The little dog trots ahead on a faint meadow trail. Snow from this morning’s shower makes it easy to make out the path. I’d be able to spot animal tracks if anyone has passed since the snow fell. But only Aki’s little paws dimple the meadow.

4

She looks back often and sometimes stops, as if our roles have been reversed and I am now the feckless pet, likely to dash off into danger without a second thought. Maybe she knows that I am distracted. We are surrounded by a low-contrast landscape worthy of an Ansel Adams black and white print and I can’t figure out a way to capture it with my camera.

3

To take my mind off of my shortcomings, I think of the wolf recently spotted by dog walkers in the Treadwell ruins.
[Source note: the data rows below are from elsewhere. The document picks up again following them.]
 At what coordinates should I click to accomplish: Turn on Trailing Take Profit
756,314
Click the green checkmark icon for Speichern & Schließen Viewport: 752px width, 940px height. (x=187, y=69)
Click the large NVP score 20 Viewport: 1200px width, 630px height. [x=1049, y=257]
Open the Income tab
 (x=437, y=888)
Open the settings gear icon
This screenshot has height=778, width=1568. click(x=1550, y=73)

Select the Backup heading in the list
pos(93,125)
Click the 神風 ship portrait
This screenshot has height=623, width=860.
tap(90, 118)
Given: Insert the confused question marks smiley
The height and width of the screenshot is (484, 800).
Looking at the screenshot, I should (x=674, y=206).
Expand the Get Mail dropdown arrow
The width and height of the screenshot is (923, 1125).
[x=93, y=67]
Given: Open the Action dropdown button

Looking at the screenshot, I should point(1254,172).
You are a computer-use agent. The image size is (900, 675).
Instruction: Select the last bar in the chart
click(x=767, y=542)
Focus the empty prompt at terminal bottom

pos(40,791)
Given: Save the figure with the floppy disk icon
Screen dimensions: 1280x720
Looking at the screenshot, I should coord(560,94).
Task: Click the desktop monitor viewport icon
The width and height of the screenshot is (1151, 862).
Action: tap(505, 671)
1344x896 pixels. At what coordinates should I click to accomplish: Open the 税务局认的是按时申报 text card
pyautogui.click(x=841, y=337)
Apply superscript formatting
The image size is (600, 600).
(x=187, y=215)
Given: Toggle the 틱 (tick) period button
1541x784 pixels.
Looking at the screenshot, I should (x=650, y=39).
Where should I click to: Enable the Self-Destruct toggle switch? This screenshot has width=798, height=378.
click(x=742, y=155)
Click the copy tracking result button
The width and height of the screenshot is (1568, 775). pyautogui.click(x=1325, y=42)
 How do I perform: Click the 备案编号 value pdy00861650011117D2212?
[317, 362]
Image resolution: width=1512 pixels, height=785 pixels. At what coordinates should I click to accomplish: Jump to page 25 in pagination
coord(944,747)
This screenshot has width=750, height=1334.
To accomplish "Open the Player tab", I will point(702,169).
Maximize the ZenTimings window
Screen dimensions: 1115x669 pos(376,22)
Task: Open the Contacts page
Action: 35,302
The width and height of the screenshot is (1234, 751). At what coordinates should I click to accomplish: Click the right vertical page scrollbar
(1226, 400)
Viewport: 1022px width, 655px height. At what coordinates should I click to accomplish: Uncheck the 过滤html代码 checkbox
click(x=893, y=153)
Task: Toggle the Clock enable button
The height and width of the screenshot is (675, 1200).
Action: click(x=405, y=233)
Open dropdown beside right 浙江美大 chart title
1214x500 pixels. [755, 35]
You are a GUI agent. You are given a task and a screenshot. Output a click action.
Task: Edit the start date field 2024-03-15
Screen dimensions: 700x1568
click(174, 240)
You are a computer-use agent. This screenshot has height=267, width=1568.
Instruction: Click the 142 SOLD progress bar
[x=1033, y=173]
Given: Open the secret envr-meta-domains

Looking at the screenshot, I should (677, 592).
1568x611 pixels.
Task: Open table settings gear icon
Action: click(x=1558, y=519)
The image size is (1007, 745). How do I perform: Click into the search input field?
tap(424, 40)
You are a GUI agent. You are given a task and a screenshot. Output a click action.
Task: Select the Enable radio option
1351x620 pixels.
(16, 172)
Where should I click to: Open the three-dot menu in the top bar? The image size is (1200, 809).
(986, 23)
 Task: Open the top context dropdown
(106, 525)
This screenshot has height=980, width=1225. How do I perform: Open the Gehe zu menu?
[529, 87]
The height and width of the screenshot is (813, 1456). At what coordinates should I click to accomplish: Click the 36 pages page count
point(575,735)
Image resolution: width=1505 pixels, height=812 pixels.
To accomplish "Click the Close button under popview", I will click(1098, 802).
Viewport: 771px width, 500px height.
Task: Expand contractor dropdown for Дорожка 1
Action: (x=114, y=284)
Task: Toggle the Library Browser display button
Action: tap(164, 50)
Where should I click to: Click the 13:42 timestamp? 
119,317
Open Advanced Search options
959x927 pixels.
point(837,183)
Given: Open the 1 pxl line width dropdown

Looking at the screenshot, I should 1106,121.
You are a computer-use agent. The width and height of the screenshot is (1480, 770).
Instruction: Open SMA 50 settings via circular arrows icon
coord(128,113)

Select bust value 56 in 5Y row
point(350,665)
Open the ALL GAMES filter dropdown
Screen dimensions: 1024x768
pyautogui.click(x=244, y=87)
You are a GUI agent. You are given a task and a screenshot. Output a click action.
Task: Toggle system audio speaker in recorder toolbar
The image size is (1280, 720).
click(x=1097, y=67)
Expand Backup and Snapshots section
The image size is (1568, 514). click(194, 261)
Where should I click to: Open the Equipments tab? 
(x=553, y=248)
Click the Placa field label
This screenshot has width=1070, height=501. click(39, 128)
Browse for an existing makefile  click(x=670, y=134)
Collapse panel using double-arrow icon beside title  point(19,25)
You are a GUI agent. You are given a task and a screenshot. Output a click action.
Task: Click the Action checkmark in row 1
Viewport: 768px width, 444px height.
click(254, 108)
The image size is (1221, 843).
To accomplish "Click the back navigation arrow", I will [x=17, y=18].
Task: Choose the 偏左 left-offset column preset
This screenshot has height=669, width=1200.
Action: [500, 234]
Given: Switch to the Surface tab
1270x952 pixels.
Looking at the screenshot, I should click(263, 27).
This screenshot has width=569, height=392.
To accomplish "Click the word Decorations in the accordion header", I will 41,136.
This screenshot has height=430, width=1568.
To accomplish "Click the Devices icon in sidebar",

Our local paper ran a photograph of the big canine half-hidden by the tree line, looking out with cautious curiosity. We have seen wolf tracks on this meadow, which is located only a few miles from Treadwell. How many times has the Treadwell wolf or another of his kind watched Aki and I cross this meadow? Could he be there, where the meadow gives was to a thick spruce forest, wondering why his cousin would wear an argyle-patterned wrap rendered from pink and gray colored fleece.

2

Fire and Ice

3

A translucent skim of ice covers this trail through an older section of the moraine. Enough time has passed since the glacier’s retreat for cottonwood trees to grow tall. Branches of the trees prevented snow from accumulating on the trail’s surface so I’d expected to be walking on bare gravel. The filmy ice is a surprise.

4

With her sharp little nails, Aki has no problem trotting down the ice. I’d be slipping and sliding without my ice cleats. Tiny globes of ice have spaced themselves along cotton wood twigs and sprigs of dry grass like stung beads. The ice spheres glow when illuminated by low angle sun then begin to drip. Suddenly, Aki and I are walking through a shower of melted ice falling from overhead tree limbs. This solves the mystery of how a layer of ice formed on the gravel trail.

2

We drop off the moraine and onto a beach of gravel and glacial flour. I’m hesitant to walk across the beach and onto the frozen lake. But Aki charges onto the ice. I follow and start walking until the ice cracks. I return to the frozen beach. Aki trots back to join me on solid ground. Too early for that, little dog.